I believe the remedy to VW’s woes, much like the remedy for most auto manufacturers’ woes, is the same: build a cheap, fuel efficient (whether that’s gas, hybrid, or electric), reliable car and flood the market with them. I understand it’s tough to compete with China on that front, but there’s certainly something to be said about non-Chinese consumers’ willingness to buy a slightly more expensive cheap car from a domestic manufacturer over the cheapest Chinese car. At least in the west, that would buy them some market share and pad their books while they prepare for the future.
“build a cheap, fuel efficient (whether that’s gas, hybrid, or electric), reliable car and flood the market with them”
That’s essentially what Tesla is doing with the Model 3 and Model Y. And you might argue that the 3/Y are not cheap… but they are cheap for BEVs
I can only imagine John Muir looking down at the IDBuzz and saying, “Screw that: I ain’t writing THAT manual!”
It has been over 35 years since I owned an air-cooled Beetle, but that manual is seared into my memory.
It’s literally the name: Peoples’ Car.
They went from producing sensible, cheap, durable, and reliable automobiles to producing automobiles that are complex, expensive, weak, and unreliable.
Make Peoples’ Cars again
You know not every car has to have a heated steering wheel, electric seats, etc.
Just make the cars work and work well for cheap. There are a ton of places where they could cut costs and in so doing offer a better product for less.
That being said the high cost of labor is going to make all their cars more expensive.
Volkswagen not only has the physical and monetary power to pull themselves out of the hole they dug themselves, but they also have the political might in Germany and the rest of the EU as well.
I remember when VW had to restart e-Golf production after the sales they thought would translate to their ID.3 didn’t and the people still wanted an e-Golf.
Make sensible cars for reasonable prices, make electric variants of those same cars, profit..l.
Legacy manufacturers feel like they have to sell premium and near-premium because of their intrinsic labor costs. That has some perverse side effects. First, their marketing convinces the public that they must have all the size and features which ultimately causes consumer financial stress and vehicle bloat. Second, it leaves a huge part of the market for competitors to exploit (first VW, then Japanese, then Korean, and now Chinese). Those competitors build brand loyalty, move upmarket and eat your lunch.
Making car interiors simpler means less hours spent per car assembling them which means cheaper labor costs per vehicle.

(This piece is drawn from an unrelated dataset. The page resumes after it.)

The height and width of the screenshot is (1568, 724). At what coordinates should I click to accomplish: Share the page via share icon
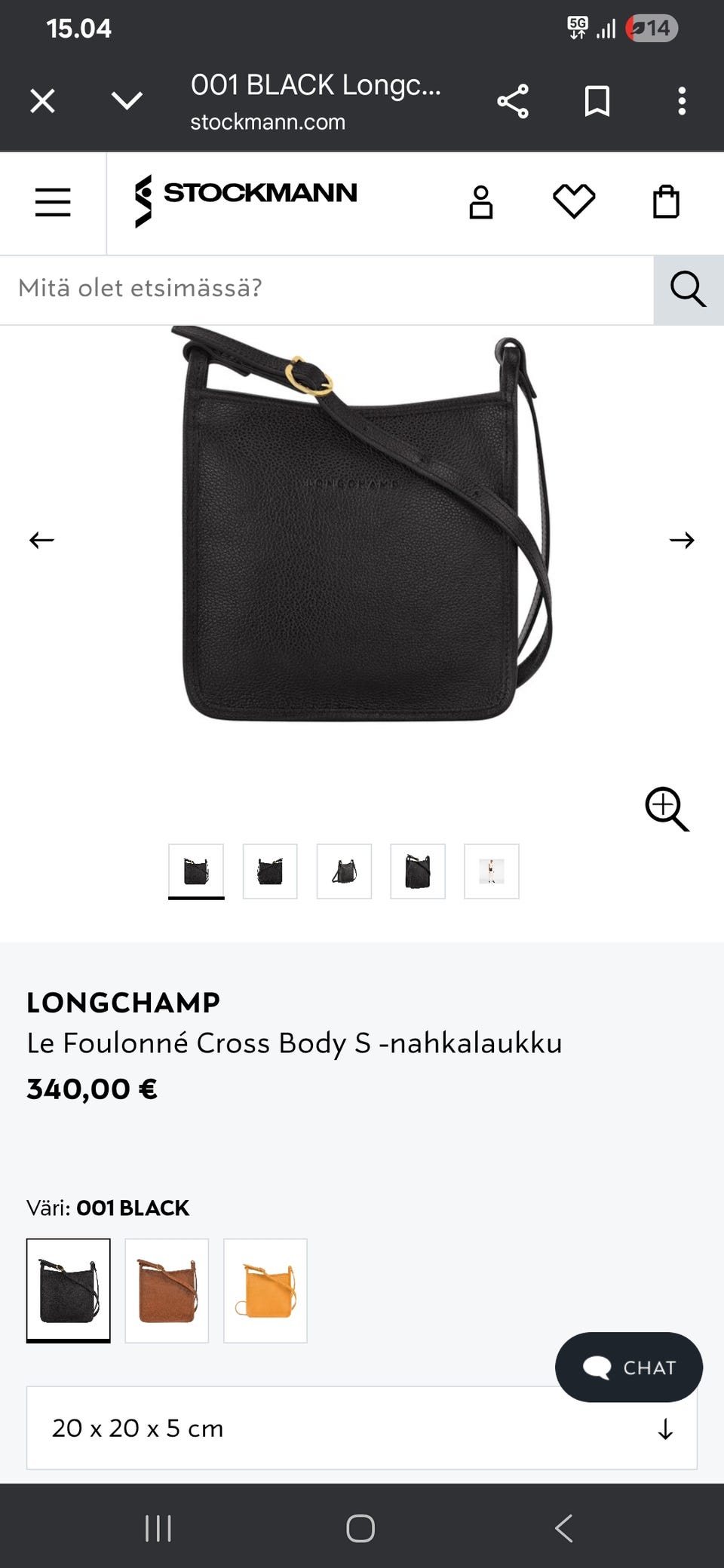pyautogui.click(x=513, y=101)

In the US at least vehicle bloat is mostly due to the Footprint rule tbh.
As someone in a cold weather country, every car does need a heated steering wheel.
Honestly, VW’s problem isn’t an excess of equipment. People generally don’t want cheap, and the stripper models don’t sell, so cutting heated elements isn’t going to move the needle. Their problem is that they have a reputation for being complicated and difficult to fix. Hell, I’ve heard VW ads where they’ve been going “our cars actually aren’t expensive to run! Come in and we’ll show you how we are more reliable than ever!”
Reputations are hard earned and easily lost, and VW’s fighting against a bad reputation more than anything. They’re going to be better served by putting down huge warranties (and cars that don’t need them) than they will by cutting features.
Would you settle for no capacive controls & a pair of gloves?
No. There is simply no comparison, I will never buy another daily driver without one.
As it turns out, no. A significant factor in my recent purchase was that I could get a heated steering wheel on a reasonably-priced trim level.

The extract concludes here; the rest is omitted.